Setiap Ramadan, ada satu tradisi yang selalu muncul tanpa perlu undangan resmi: takjil war, berburu takjil. Di trotoar, di lapangan parkir, di depan masjid, di gang-gang kecil yang mendadak berubah jadi pasar sore. Di sana, orang-orang berkumpul dengan satu tujuan sederhana; mendapatkan sesuatu yang manis atau gurih untuk mengawali buka puasa.
Tapi yang menarik, tak semua pemburu takjil itu berpuasa.
Di antara antrean yang mengular di lapak es buah atau pisang goreng, ada mereka yang sebetulnya tak punya kewajiban menahan lapar sejak pagi. Mereka yang oleh beberapa orang disebut sebagai nonis, non-Islam, adalah orang-orang Kristen, Hindu, dan Buddha. Mereka datang bukan untuk ikut berbuka, melainkan karena mereka memang suka bubur sumsum atau es cendol.
Dan tak ada yang merasa aneh.
Di kota-kota besar seperti Jakarta, Bandung, atau Surabaya atau Makassar pemandangan ini bukan barang baru. Seorang pria Tionghoa yang sibuk memilih kolak? Biasa. Sekelompok remaja non-Muslim ikut antre di lapak pastel dan risoles? Wajar. Tak ada yang bertanya, “Kenapa mereka di sini?” karena, ya, kenapa tidak?
Toleransi, kalau dipikir-pikir, sering kali muncul dalam bentuk yang justru tak terasa seperti toleransi. Tidak perlu simbol, tidak perlu seremoni, tidak perlu deklarasi.
Di Yogyakarta, seorang teman Nasrani bercerita bagaimana setiap Ramadan ia dan beberapa kawannya—yang kebetulan mayoritas non-Muslim—menjadikan Pasar Sore Kauman sebagai agenda tahunan. Mereka tidak merasa sedang ikut dalam sebuah perayaan agama yang bukan milik mereka. Mereka hanya menikmati apa yang memang enak dan tersedia setahun sekali.
Di Makassar, seorang kenalan mengaku hafal jam buka puasa karena ia sering membelikan takjil untuk teman-temannya yang Muslim. “Bukan karena ingin dianggap toleran,” katanya sambil tertawa, “Tapi karena saya juga suka kue-kue itu.”
Di Semarang, banyak warga Tionghoa yang tumbuh dengan kebiasaan jajan di pasar Ramadan, bukan karena ada niat khusus, tapi karena mereka memang suka lemper, klepon, atau lupis yang dijual di sana.
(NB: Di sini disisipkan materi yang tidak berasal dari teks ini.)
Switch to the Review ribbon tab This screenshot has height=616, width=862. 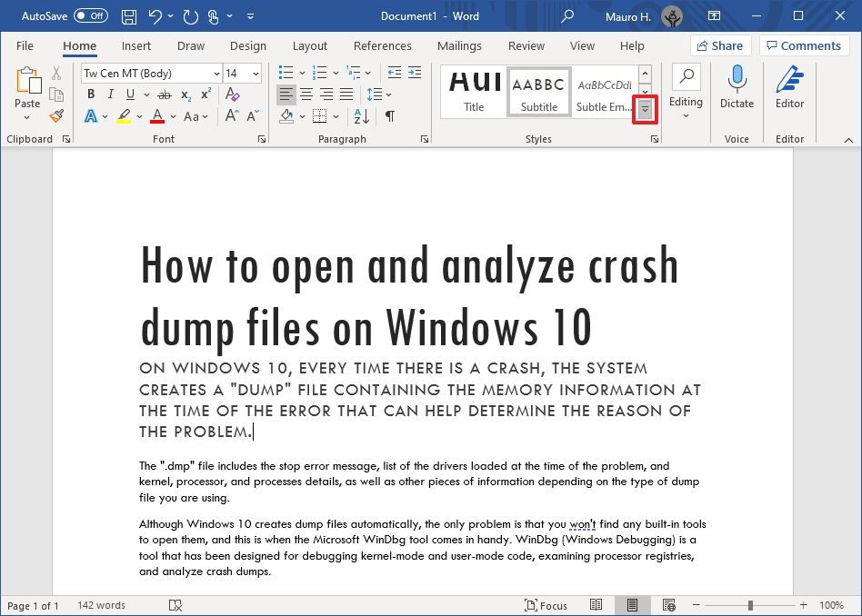click(526, 45)
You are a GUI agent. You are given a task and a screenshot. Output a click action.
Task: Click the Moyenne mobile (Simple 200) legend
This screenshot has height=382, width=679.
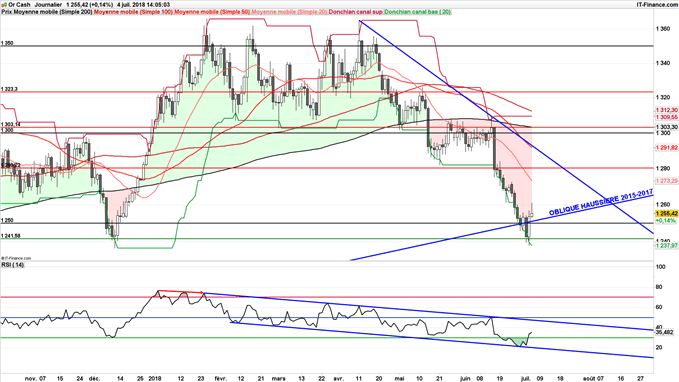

Tak ada pretensi, tak ada pencitraan. Ini bukan soal “menghormati keberagaman” dalam arti yang sering kali digembar-gemborkan. Ini hanya kebiasaan, sesuatu yang mengalir begitu saja.
Dan justru karena itu, ia lebih jujur.
Toleransi sering kali terasa beban jika terlalu dikemas dengan slogan-slogan besar. Kita ingin ada acara lintas agama, ada foto-foto simbolis, ada pidato tentang persatuan. Padahal, yang paling nyata justru yang terjadi tanpa dipikirkan—yang bekerja dalam diam.
Di lapak takjil, orang-orang dari berbagai latar belakang berkumpul tanpa merasa perlu mendeklarasikan apa pun. Tak ada yang merasa sedang menunjukkan “toleransi yang luar biasa”. Mereka hanya ingin membeli gorengan dan es kelapa.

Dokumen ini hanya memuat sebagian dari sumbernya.